We would play catch in front of our house in the street. I was always so excited for that first throw – a feeling that brings tears to my eyes as I write this. I love the game of baseball, and the deep roots of that love reside in the street in front of my house. That time was much more than catch. Much of my growth happened there with my dad. Catch was the medium in which he taught, and I learned. Four things I learned that I believe are so massively important for all in 2021:

  1. Self Esteem – Another kid told me I was no good at baseball when I was 10 because I did not make the all-star little league team. My father told me it was only my thoughts that mattered.

  2. Time Matters – Countless hours spent playing catch. He never said no when I asked, maybe a ‘later,’ but never no.

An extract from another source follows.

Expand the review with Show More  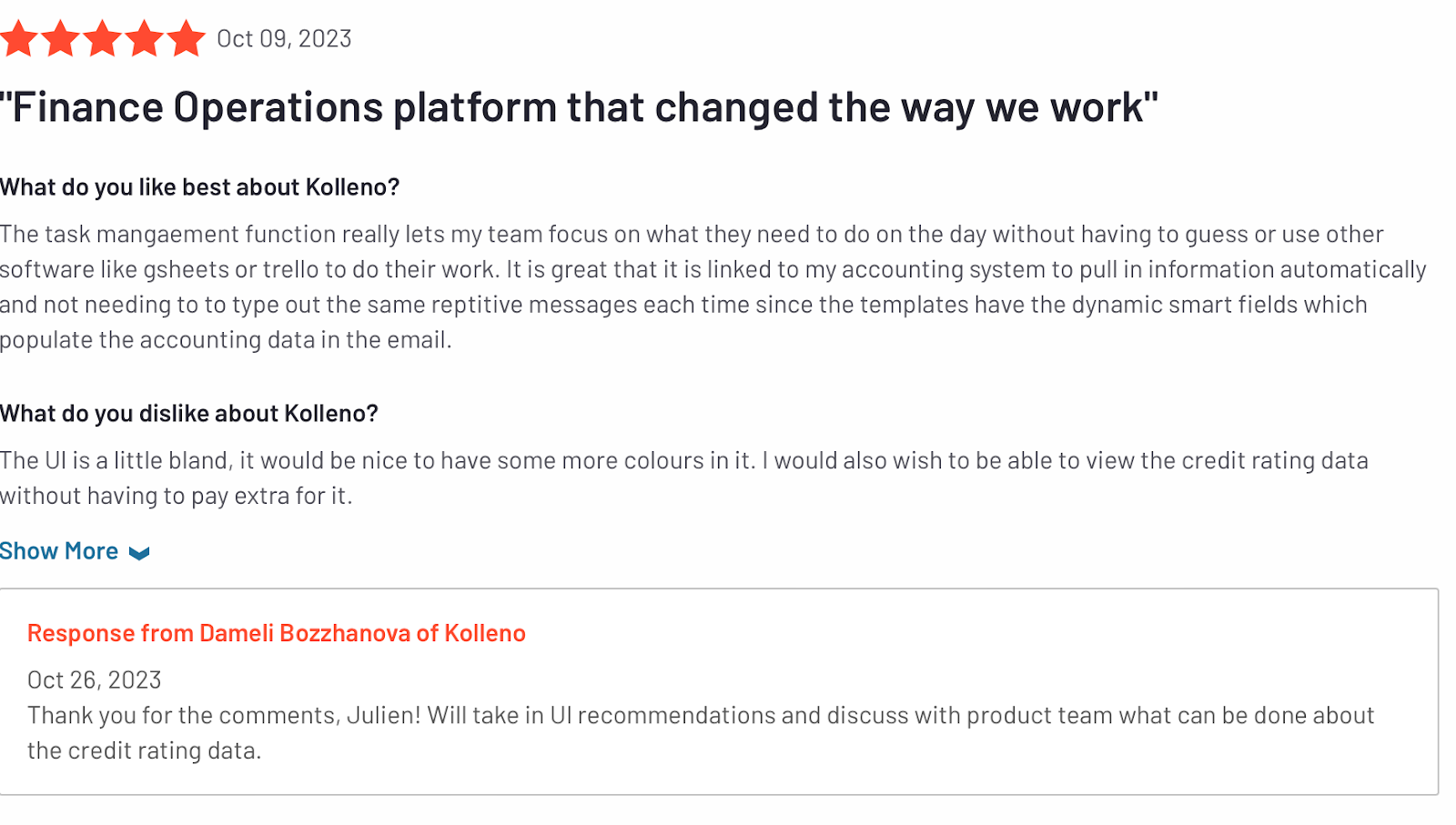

  3. Power of Belief – My father truly believed in me. His belief in me made me believe in myself.

  4. Empathy – Above all, people truly matter. My father met me where I was emotionally, usually through a game of catch.

How does this translate to hope for 2021? Many would argue the baseball today is not the baseball of yesteryears. Few listen to the radio anymore, traditionalists scoff at bat flips to uphold unwritten rules, and baseball is now somewhat of a distant 3rd behind the NFL and NBA. More than any other sport, analytics seem to have replaced the human element of the game. Managers take direction from the front office, players are valued based on stats that resemble the sound of launch code, and during 2020, players and owners squabbled over pay in the midst of a global pandemic. Again I ask the question – why the hope?

The Coronavirus, Black Lives Matter, and the U.S. presidential election of 2020 reminded us that the human life is to be valued over all else. We were quarantined in our homes away from our loved ones, reminding us why human connection means so much. Major League Baseball is a business, and I believe that people are going to spend their dollars differently in 2021. They will spend their resources on experiences that give them that craved human connection, and the MLB has to respond in kind.

We do not need to go back to what it once was, but we do need to marry the benefits of today with wisdom that existed in the past. I feel we will experience moments in baseball that are as improbable as Luis Gonzales’ jammed hit off Mariano Rivera. We will witness heroism of the likes of Kirk Gibson’s bum knee dinger in Game 5. Rivalries of the Yanks and Sox will be renewed, we will stand in awe of Wrigley and Fenway, and someone may challenge a long-standing record.

In short, we will experience baseball in a way that we have not in many years simply because we need it. We will consume the game through a lens of human connection because we crave that feeling. We will desire to feel like a kid, simply desiring to have just one more game of catch with dad.